I’ve been following this guys work for a while now, he has an endless capacity for making me smile. His ‘Skatebeards” are legendary.

www.mr-bingo.org.uk

The right colour

Colllor colour picker

Just come by this brilliant tool for colour matching, finding hues, tints and tones. I usually do this by eye in Photoshop but it’s nice to find an app that’s reassuringly scientific.

http://colllor.com

Mac decals

I ❤ these decals for the mac and iPhone. I’ve been toying with the idea of a Lazerwood cover for ages but ordered one of these instead. Something to make me look even less professional in client meetings!

Check out their other designs here.

Making ideas happen

Just finished this – inspiring read. Far too many ideas go to waste when left in the hands of disorganised designers. Making ideas happen

Cobbled Yard Vintage

Cobbled Yard Vintage Store

Just finished a site for the Cobbled Yard in Stoke Newington. It’s a fantastic shop and a bit of Stokey institution, some cool vintage finds.

We went through a few logo designs but plumped for a beaten up, distorted font with lots of noise. The yard has a quite an urban, industrial feed so I think it works well.

I built the backend with WordPress WP E-commerce. Stock can be updated by the owner through the WordPress backend.

Drop by and give them a like! http://www.cobbled-yard.co.uk

Just my type

“Comic Sans walks into a bar and the barman says, we don’t serve your type here.”

just my type

Everyone laughed when I got this book for Christmas. A good read, especially for the font-obsessed.

After being walked through stories of font revolutionaries, from the money-motivated Johannes Gutenberg to the sexual deviant Eric Gill, it’s difficult to even look at a cereal packet in the same way again.

Monkeys

monkey

Spotted at the V&A today ❤

This is What Happens When You Give Thousands of Stickers to Thousands of Kids

stickers

this is pretty legendary:

http://www.thisiscolossal.com/2012/01/yayoi-kusama-obiliteration-room/

New site live

suzanne

Just finished a site design for Suzanne Fisher Murray, a Canadian writer/editor/journalist now settled in London. Suzanne wanted visitors to explore her own “personal tube map” of the countries she has worked in.

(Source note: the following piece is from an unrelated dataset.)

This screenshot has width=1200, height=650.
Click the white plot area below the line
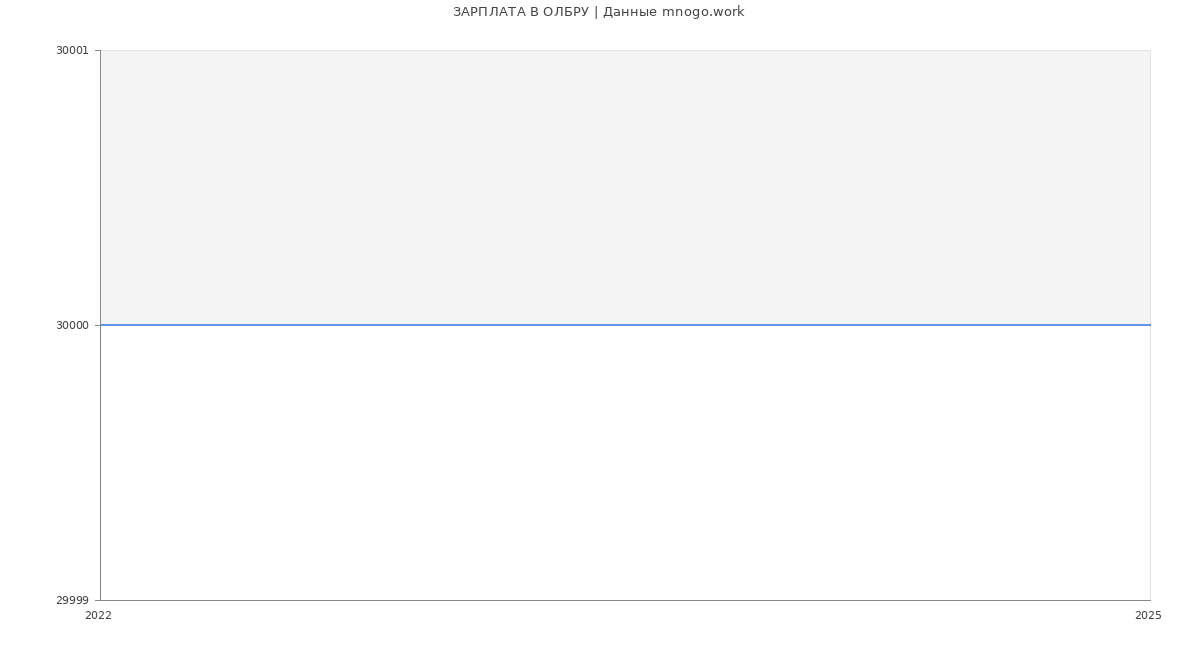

We went through a few iterations, it was a tricky one to get right!

The site showcases her extensive portfolio, from the BBC World Service to international charities.

Check it out http://www.suzannefishermurray.com

The back-end was build by Joe Mewes of 4 All Digital

Hello Southbank!

nft

Got projected onto the wall of the NFT last night by Aviva Big Picture.

Sunflower Yoga

Sunflower Yoga

Just finished a new WordPress site for a local yoga teacher. Was blown away by her photos, I wish I was that flexible! I went through a few logo iterations – I think this one really encapsulates her brand.

Check it out http://sunflower yoga.co.uk

You might just get inspired to don some lycra!